Hold corn dog at an angle in the hot oil for 5-7 seconds to let it seal before dropping it into oil. This keep the batter adhered to the dog and from sticking to the bottom of the pot.

Fry 3 minutes, turning at the midway point, or until golden brown. Fry up 2 to 3 at a time. Transfer to a wire rack to cool. Serve with ketchup and mustard!

Rissoles

Australian rissoles are meat patties or meatballs. They can be grilled - I baked mine - and are served with ketchup.

Ingredients

  • 1 pound ground beef
  • 1 onion, finely chopped
  • 1 cup bread crumbs
  • ½ teaspoon dried herbs (I used and Italian seasoning)
  • 1 Tablespoon fresh parsley, chopped
  • 1 egg, beaten
  • Also needed: baking sheet, parchment paper

Procedure

Preheat oven to 375 degrees Fahrenheit. Mix all the ingredients together in a medium mixing bowl. Shape into balls and elongate slightly. Rissoles should be about 2 inches long for a main dish or smaller as appetizers. Place rissoles on a parchment paper-lined baking sheet. Bake for 30 to 35 minutes until the rissoles are first to the touch. Serve with ketchup.

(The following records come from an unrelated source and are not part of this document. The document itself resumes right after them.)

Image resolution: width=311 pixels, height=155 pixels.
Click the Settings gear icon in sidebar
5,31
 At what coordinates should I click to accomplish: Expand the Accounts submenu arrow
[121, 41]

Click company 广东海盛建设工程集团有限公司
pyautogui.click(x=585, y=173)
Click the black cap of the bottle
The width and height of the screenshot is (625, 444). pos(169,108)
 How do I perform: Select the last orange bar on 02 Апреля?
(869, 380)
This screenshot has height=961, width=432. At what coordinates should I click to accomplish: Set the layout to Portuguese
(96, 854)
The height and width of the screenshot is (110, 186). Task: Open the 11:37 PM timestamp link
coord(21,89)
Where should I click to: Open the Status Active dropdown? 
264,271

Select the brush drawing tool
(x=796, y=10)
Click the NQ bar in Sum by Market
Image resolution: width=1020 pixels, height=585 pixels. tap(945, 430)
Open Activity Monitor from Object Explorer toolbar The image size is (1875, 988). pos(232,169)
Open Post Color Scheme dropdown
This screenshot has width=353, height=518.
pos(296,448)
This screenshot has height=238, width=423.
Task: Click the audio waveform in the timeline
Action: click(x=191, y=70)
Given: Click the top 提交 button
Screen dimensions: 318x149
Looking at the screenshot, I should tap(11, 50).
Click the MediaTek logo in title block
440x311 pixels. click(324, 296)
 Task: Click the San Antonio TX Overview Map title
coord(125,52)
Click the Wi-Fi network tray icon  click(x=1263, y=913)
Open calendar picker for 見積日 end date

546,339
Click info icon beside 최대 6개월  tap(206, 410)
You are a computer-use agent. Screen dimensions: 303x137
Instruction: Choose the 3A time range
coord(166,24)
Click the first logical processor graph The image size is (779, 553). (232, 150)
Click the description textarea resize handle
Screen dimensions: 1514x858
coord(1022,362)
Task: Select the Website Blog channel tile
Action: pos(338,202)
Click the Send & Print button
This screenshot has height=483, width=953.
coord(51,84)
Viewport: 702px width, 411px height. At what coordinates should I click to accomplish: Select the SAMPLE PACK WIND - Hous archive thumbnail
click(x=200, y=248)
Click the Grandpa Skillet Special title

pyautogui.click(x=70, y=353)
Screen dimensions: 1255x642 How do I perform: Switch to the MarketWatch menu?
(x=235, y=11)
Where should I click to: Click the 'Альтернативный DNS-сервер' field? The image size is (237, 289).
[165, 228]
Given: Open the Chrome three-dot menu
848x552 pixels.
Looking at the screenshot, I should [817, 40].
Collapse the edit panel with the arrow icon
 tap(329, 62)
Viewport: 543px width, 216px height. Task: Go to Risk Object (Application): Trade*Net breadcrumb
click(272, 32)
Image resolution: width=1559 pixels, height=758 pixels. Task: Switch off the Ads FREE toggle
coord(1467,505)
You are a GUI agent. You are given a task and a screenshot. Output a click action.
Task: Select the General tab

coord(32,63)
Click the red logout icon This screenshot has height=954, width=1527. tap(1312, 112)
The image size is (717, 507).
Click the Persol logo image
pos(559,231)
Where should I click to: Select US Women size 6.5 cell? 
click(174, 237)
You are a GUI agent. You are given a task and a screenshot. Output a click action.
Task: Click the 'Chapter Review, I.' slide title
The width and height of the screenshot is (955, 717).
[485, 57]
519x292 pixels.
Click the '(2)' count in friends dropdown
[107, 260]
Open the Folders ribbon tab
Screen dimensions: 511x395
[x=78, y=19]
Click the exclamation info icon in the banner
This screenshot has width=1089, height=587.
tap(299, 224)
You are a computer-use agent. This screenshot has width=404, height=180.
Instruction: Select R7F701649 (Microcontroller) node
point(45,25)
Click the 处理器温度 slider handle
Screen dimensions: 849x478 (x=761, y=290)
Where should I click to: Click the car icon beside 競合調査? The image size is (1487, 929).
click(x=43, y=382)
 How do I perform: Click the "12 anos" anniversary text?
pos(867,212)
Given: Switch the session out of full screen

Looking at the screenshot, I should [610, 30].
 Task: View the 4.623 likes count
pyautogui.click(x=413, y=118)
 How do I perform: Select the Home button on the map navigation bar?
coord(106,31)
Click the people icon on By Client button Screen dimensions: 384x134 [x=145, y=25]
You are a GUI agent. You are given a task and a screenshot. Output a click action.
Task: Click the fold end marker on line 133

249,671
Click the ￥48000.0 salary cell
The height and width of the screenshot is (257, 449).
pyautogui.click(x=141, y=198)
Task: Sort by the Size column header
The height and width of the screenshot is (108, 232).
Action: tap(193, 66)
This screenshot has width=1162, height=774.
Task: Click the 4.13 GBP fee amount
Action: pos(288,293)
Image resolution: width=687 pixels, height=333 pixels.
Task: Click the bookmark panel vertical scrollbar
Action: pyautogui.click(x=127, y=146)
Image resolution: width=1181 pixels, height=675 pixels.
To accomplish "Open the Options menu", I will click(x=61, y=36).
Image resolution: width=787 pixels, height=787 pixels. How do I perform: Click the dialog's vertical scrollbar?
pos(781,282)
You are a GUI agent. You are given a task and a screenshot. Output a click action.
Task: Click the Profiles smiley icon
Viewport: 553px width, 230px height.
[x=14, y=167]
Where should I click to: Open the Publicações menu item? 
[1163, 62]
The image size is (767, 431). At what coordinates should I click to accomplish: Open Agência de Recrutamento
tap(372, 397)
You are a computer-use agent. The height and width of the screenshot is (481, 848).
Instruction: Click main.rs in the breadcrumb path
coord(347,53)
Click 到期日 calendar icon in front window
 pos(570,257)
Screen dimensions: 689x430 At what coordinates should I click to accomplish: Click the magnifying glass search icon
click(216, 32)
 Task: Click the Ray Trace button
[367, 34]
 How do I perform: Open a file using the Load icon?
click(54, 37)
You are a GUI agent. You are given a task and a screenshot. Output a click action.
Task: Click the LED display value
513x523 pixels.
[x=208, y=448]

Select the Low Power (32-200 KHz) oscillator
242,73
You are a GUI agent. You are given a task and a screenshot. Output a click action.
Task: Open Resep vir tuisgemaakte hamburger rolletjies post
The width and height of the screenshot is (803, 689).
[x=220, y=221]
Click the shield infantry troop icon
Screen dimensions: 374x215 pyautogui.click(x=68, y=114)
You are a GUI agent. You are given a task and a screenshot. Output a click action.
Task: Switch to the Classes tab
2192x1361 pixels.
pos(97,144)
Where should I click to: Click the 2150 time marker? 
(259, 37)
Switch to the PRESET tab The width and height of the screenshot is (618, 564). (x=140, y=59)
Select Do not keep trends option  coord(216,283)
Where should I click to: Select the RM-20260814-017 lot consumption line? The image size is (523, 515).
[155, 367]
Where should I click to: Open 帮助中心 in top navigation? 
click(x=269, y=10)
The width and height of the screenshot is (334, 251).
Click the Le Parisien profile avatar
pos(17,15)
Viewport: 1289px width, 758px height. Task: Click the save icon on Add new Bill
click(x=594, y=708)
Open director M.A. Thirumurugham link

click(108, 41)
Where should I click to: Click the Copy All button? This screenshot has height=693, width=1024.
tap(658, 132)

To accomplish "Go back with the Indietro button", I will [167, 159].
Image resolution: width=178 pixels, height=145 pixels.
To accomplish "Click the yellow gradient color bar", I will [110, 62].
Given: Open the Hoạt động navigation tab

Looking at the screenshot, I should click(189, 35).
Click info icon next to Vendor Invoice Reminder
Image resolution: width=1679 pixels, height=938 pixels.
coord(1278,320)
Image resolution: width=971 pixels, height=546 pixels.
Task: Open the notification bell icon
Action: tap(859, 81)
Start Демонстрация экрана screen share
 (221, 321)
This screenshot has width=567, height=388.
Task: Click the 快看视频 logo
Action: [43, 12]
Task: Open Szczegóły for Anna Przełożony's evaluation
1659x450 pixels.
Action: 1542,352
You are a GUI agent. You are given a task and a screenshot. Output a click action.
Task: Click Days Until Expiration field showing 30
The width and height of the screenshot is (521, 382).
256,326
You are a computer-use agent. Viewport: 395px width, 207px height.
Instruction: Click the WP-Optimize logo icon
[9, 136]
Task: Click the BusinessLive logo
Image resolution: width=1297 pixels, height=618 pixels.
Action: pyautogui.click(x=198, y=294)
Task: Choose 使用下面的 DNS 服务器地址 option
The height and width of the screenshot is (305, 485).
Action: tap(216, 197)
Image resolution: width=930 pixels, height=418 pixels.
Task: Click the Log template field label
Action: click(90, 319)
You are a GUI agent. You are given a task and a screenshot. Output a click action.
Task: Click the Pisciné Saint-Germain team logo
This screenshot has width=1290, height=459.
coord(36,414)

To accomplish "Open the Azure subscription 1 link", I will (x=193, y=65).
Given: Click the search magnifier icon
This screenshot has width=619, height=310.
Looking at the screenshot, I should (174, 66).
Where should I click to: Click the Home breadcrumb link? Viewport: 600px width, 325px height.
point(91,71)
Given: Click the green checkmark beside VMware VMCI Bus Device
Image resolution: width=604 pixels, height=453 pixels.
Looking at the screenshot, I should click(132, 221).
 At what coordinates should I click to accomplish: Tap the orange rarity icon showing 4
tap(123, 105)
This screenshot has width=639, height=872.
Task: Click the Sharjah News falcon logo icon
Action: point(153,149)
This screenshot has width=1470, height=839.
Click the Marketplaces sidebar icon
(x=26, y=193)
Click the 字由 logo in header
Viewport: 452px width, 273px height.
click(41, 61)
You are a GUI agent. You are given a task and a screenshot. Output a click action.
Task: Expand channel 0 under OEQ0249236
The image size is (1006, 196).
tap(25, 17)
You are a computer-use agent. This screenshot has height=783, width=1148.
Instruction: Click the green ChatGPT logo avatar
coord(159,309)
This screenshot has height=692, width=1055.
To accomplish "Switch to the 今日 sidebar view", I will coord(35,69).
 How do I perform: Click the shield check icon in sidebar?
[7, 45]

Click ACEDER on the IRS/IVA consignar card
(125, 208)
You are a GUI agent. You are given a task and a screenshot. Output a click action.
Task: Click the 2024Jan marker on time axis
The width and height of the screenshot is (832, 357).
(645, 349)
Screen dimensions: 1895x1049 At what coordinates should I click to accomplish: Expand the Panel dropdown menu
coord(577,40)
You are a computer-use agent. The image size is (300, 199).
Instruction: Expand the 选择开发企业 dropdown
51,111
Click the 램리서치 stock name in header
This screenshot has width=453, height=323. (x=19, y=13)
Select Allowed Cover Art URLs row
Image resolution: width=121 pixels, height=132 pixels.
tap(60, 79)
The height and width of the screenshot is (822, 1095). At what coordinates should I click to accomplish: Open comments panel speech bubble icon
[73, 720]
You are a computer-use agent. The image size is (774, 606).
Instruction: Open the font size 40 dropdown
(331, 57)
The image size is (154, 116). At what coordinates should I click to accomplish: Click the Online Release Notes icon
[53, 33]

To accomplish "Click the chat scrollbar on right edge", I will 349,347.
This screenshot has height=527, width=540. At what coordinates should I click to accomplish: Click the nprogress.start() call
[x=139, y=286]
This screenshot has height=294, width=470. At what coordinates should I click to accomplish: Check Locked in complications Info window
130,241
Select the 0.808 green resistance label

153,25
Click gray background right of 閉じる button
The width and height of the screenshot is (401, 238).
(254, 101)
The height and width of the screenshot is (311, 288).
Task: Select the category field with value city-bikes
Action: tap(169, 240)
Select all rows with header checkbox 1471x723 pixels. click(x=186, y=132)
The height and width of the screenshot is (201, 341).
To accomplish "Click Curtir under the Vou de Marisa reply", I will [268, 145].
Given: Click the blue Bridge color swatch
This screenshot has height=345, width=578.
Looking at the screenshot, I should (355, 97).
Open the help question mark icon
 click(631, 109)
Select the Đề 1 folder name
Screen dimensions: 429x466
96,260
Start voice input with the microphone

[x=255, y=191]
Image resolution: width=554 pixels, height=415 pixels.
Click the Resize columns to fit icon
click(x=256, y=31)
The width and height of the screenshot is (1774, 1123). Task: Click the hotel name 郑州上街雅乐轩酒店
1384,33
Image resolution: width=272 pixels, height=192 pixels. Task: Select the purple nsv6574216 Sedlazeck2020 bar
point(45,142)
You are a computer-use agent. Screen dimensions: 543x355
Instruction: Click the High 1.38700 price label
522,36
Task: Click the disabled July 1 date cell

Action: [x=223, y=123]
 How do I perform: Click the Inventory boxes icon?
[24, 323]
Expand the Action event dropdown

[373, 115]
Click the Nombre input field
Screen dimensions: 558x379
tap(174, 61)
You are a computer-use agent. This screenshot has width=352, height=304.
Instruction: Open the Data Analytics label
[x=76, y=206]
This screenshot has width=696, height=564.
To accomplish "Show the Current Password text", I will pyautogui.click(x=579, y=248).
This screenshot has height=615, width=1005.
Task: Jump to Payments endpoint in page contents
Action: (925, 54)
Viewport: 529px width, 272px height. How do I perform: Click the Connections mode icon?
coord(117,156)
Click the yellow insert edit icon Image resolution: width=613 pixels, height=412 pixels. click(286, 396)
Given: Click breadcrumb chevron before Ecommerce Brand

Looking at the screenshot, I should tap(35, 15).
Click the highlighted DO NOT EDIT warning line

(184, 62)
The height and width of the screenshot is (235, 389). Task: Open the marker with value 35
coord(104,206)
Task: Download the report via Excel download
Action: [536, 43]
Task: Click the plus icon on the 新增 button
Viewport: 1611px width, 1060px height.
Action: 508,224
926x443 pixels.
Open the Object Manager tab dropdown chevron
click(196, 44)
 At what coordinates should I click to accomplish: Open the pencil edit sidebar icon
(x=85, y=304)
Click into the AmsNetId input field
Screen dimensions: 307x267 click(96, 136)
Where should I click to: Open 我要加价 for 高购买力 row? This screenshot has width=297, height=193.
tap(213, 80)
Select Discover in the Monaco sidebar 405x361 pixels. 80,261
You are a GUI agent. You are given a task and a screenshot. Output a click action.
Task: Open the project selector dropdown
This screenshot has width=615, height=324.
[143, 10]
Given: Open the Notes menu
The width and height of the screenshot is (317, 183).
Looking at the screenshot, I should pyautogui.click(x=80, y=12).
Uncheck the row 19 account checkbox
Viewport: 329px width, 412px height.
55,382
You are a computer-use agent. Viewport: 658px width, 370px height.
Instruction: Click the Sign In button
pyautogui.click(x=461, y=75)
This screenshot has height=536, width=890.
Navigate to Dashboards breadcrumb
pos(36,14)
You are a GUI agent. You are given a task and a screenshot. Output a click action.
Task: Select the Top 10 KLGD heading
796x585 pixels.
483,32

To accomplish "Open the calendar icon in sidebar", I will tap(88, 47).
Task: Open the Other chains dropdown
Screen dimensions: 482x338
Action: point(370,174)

That's a wrap for my South Australian post for the #WorldWineTravel group. Stay tuned for our March event when we discuss South Australian white wines with Lynn of Savor the Harvest leading the discussion. Stay tuned...

Comments

  1. So much to love in this article...such terrific value with this wine and a homemade recipe for corn dogs?! I'm going to be very popular this weekend if I make them ;)

    ReplyDelete
  2. The wine sounds delicious...I am a sucker for a wine grown in limestone. I also can't believe that you have me craving corndogs! I love the photos of R! It's fun to see him as a little one! I am so enjoying this romp around Australia!

    ReplyDelete
  3. These two Aussie dishes sound delish with a big bold Cab! I also love the corn dogs story. Is that R. enjoying the corndogs you made for this post?

    ReplyDelete
    Replies
    1. Actually the little kid is D, but, yes, the grown up kid is R.

      Delete
  4. I actually have corn dogs on the menu for our upcoming food on a stick. I have never had corn dogs in my life....I think I'm going to use your recipe.

    ReplyDelete
  5. I've always loved corndogs and it's possibly my kid's favorite thing but I've never made them! We did have an AUS shiraz with beef hot dogs tonight and I bet that would be better than a brioche bun!